Ceramic speakers (aka ‘greenbacks’) first appear around late 1964 to early 1965. They have a slightly more aggressive tone compared to the alnico magnet speakers. Amp manufacturers switched to ceramic speakers, mainly because they were cheaper than alnicos, but they also proved to be a perfect match for the edgy, over-driven guitar sound that was emerging at the time. Think Cream era Eric Clapton and Jimi Hendrix.

Magnet Sizes

The ceramic magnets used on Celestion greenback speakers came in four main sizes. The larger magnets have a higher power handling because they can absorb more heat.

  • G12H – Heavy magnet (50oz) – rated 30w or 25w depending when made*
  • G12M – Medium magnet (35oz) – 5 watts less power handling than G12H
  • G12S – Small magnet (28oz) – 5 watts less power handling than G12M
  • G12L – Light magnet (20oz) – 5 watts less power handling than G12S

Generally speaking, the bigger the magnet, the louder and bigger the sound will be. The G12H and G12M speakers are the most popular models.

*Power handling increased by 5 watts around late 1967 due to a change in the voice coil design.

Speaker Models

Shown below are some of the most commonly found greenback models from the 1960’s & 1970’s.

Note – the speakers evolved through the years, so any small details shown such as the cone stamps, labels, and magnet covers, may be different depending on when the speaker was made.

T1134 (15 Ohm)

The T1134 model was probably the first ‘G12H’ speaker Celestion ever made.

According to the Celestion log book, it was first introduced in Nov 1964 and has an impedance of 10-12 Ohms. However, all the ones I have seen have been 15 Ohm.

They were mainly used by Selmer, probably as a successor to the T731 alnico. The T1217 quickly superseded the T1134, so they may have only had a production run of about 12 months or so. As such they are quite a rare speaker model.

G12H model T1134

They usually have pulsonic cones stamped H1777 or 003 with the welvic doping on both sides of the cone. Rated 25 watt, with the hammered/oyster paint finish to the chassis.

Notice the unusual solder terminals.
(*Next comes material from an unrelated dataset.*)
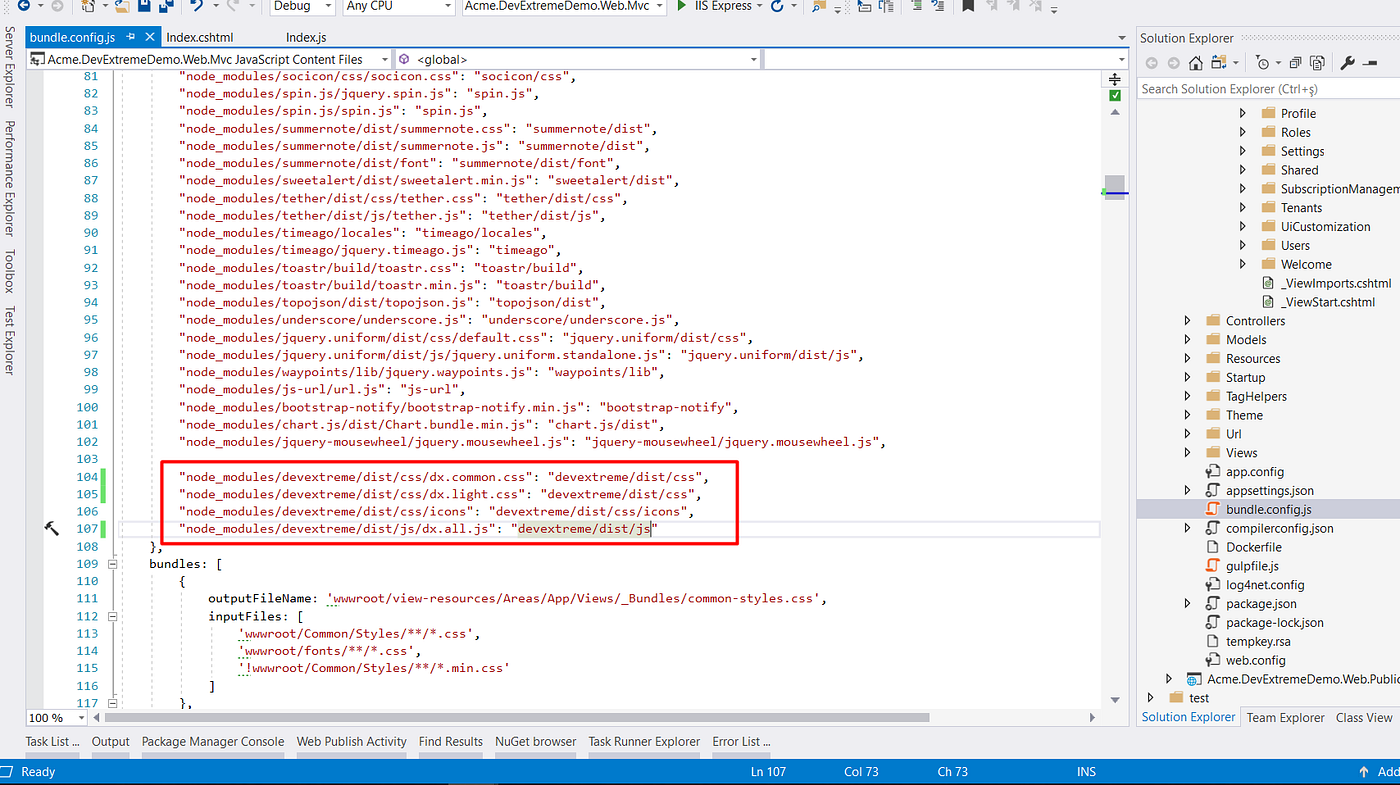Click the Solution Explorer Home icon
Image resolution: width=1400 pixels, height=785 pixels.
pos(1195,62)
The lead wires come through a pair of rubber grommets below and then upto the metal solder points above, very few Celestion guitar speakers were made like this. The change in chassis design is probably the only noticable difference between T1217 and T1134. The log book entry for T1217 does confirm this: “as T1134 but with new type pressure housing”.
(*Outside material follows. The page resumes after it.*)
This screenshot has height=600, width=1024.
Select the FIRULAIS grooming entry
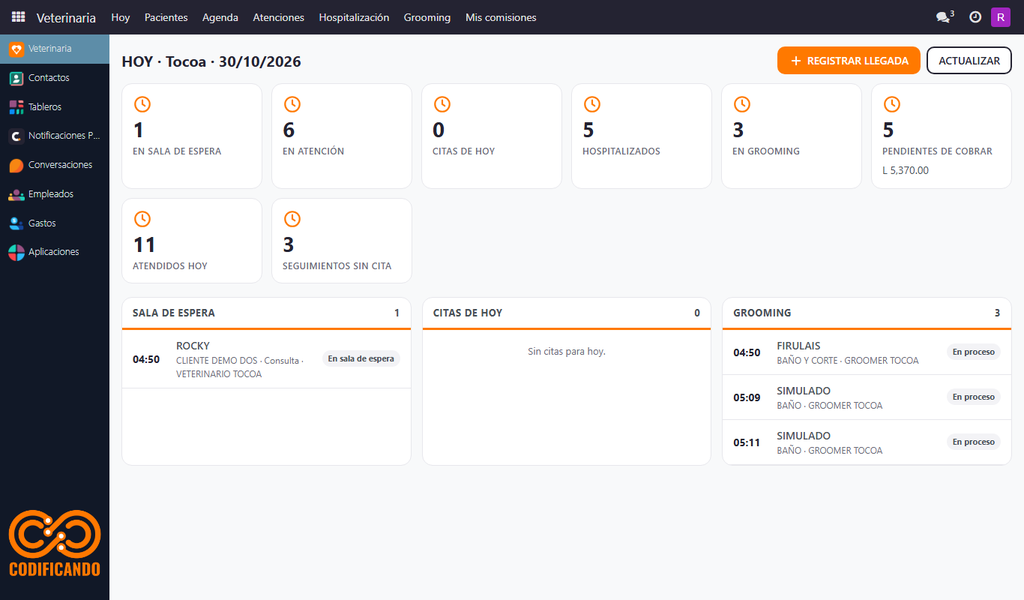click(x=867, y=353)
T1221 (15 Ohm) & T1220 (8 Ohm)

Celestion greenback T1221

T1221 is Celestion’s most legendary speaker – the classic G12M speaker with the 75Hz cone. Known simply as “the greenback” ever since its reissue in the 80’s.

The T1221 was the stock speaker in Marshall lead guitar 4×12 cabinets (1960 model cabs) from the mid 1960’s up until the late 1970’s and was also used by many other brands at the time. As such it is an absolute classic speaker and can be heard on countless albums. Famously used by Angus Young and an important ingredient in Van Halen’s “brown sound”.

The date of entry into the Celestion log book is 6th May 1966 – see ‘Michael Doyle – History of Marshall’ – p137, however they were definitely made earlier than this. Marshall were using them in 4×12 cabs by late 1965, and I once owned one dated March 1965.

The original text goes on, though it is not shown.